Cloud Observability
Epic link: sourcegraph/customer#1151
Metrics
Metrics are gathered from all resources using the included Prometheus instance. This instance scrapes and stores the metrics locally as well as forwards them to the Managed Prometheus service provided by GCP.
Only metrics queried in our monitoring generator are forwarded - this allowlist is automatically generated. If you’d like a new metric to be queryable in a centralized manner, you must create a dashboard panel for it.
These metrics are viewable through our centralised Grafana instance hosted at: https://monitoring.sgdev.org.
Multi-instance dashboard
We generate a dashboard that renders panels that opt-in to a multi-instance overviews dashboard.
Panels in this dashboard show the panel’s query grouped by project_id
, each of which represents a Cloud instance. The template variable dropdown at the top allow you to select instances to compare, which is persisted to the URL.

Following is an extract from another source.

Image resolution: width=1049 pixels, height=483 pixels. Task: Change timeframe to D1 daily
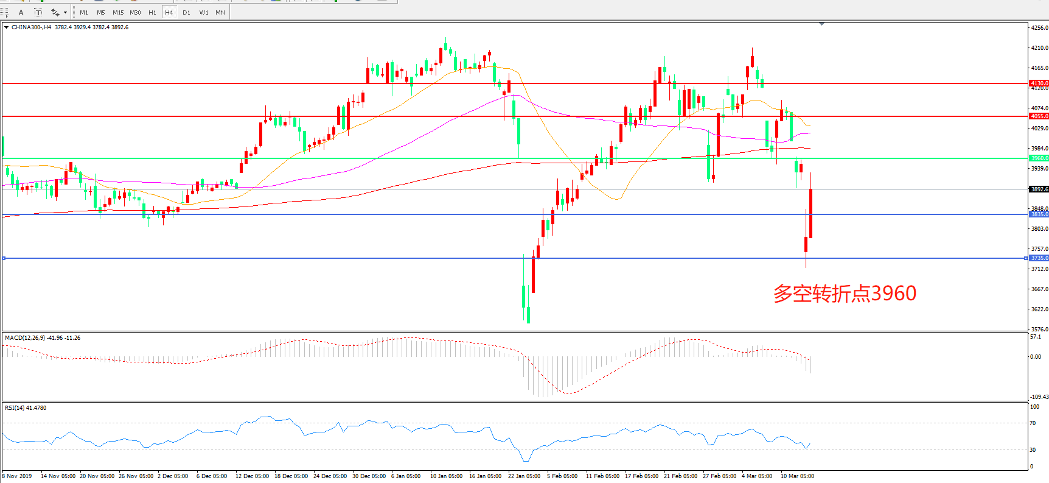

To opt-in a panel to this multi-instance dashboard, see how to add monitoring.
Common operations
- Request access to the Grafana dashboard, follow Requesting access to Grafana.
- To add a new dashboard to all managed instances, follow the Creating a new individual dashboard procedure.
- To create a new aggregated dashboard that queries multiple cloud instances, follow the Creating a new multi-instance dashboard procedure.
- To manually refresh the dashboards on Grafana, follow the Manually regenerate Grafana dashboards playbook.
Tracing
Traces from Cloud instances are now all available in GCP tracing. To view a trace, follow the same How to use traces procedure. After clicking “View Trace” it may take a minute or two for the trace to become available in GCP. If the trace doesn’t immediately render, wait a little bit and refresh the page.
Logging
Application logs are automatically forwarded from the Cloud instances and made available in Google Cloud Logging. To view logs for a given Cloud instance, visit https://console.cloud.google.com/logs and select the project for the desired instance. Then execute the correct corresponding query.
Application Logs (Sourcegraph)
resource.type="gce_instance"
HTTP Load Balancer Logs
resource.type="http_load_balancer"
Postgres Logs
resource.type="cloudsql_database"
log_name=~"cloudsql.googleapis.com%2Fpostgres.log"